Here we go again. Ci risiamo. Così i quotidiani inglesi catalogano l’ennesimo episodio relativo alla vicenda delle Isole Falkland, che è tornata alla ribalta ieri, 3 gennaio 2013, giorno del 180esimo anniversario dello sbarco della Royal navy sulle isole, occupate da tre mesi dagli argentini.
Il dibattito si è riacceso a causa di una lettera aperta fatta pubblicare su numerosi quotidiani britannici dalla presidente argentina Cristina Fernandez de Kirchner, che si rivolge al primo ministro David Cameron rivendicando la restituzione di quelle che a Buenos Aires vengono chiamate Islas Malvinas.
Secondo il The Guardian la mossa della populista Kirchner sarebbe soltanto un tentativo di distogliere l’attenzione da questioni molto più importanti per il Paese, come la crisi economica e la forte disoccupazione. La presidente ha chiesto a Londra di rispettare la risoluzione Onu del 1960 che invita i paesi membri «a cessare il colonialismo in tutte le sue forme e manifestazioni». Nella lettera si legge che l’Argentina fu «depredata con la forza» delle Isole dell’Atlantico tramite «un clamoroso esercizio di colonialismo del diciannovesimo secolo». Questa mossa della Gran Bretagna avrebbe, secondo la presidente, sottratto una fetta di territorio all’Argentina, privandola della sua «integrità territoriale».

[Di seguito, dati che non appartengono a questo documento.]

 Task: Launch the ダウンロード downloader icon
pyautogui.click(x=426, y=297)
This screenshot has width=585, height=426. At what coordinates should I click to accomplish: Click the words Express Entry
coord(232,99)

Ma Londra non ci sta e risponde colpo su colpo alla Kirchner. Il Foreign Office precisa che non vi potranno essere negoziati sulla sovranità delle Falkland «a meno che lo vogliano i suoi abitanti» i quali, stando alle parole di Cameron, «hanno già manifestato la volontà di rimanere britannici». A marzo è previsto anche un referendum tramite il quale i cittadini delle Isole Falkland si esprimeranno per l’appartenenza o meno al Regno Unito, consultazione che ogni sondaggio dà a favore di Londra.
La questione relativa alle Malvinas, come vengono chiamate dagli argentini, non è nuova. Il mese scorso il Paese sudamericano ha protestato per la decisione britannica di ribattezzare Queen Elizabeth land una porzione di Antartide rivendicata da Buenos Aires. Più importante, per il suo significato storico ed economico, il tentativo avvenuto nel 1982 da parte degli argentini di sottrarre con la forza le Isole alla Gran Bretagna. Per difendere i diritti della corona, Margaret Thatcher spedì nell’Atlantico meridionale una poderosa forza aeronavale che in undici settimane di guerra cacciò dall’arcipelago gli invasori, infliggendo loro una sonora sconfitta.
Dietro la rivendicazione delle Isole Falkland da parte dell’Argentina si nascondono almeno altre due ragioni. Innanzitutto la Kirchern, dopo essere stata rieletta, ha subito un clamoroso calo di popolarità, dovuto anche alla nuova crisi finanziaria che ha colpito l’Argentina negli ultimi mesi. Il peso ha perso valore, la corruzione dilaga, gli investitori stranieri lasciano il paese e i cittadini argentini scendono in piazza per protestare. Buenos Aires teme per il proprio destino. E qui risiede la seconda, e forse più importante, ragione del riaccendersi della diatriba tra Argentina e Regno Unito.
Recenti perforazioni esplorative avrebbero confermato la presenza di petrolio e gas naturale nelle isole, che costituiscono una porta d’accesso privilegiata verso l’Antartico e verso la parte sud del mondo. Lasciare le Falkland in mano britannica significa regalare tante risorse naturali, tra cui anche quelle ittiche. Risorse che in un momento di crisi come quello attuale farebbero sicuramente comodo all’Argentina, per risollevare le sorti dell’economia e restituire popolarità alla presidente Kirchner.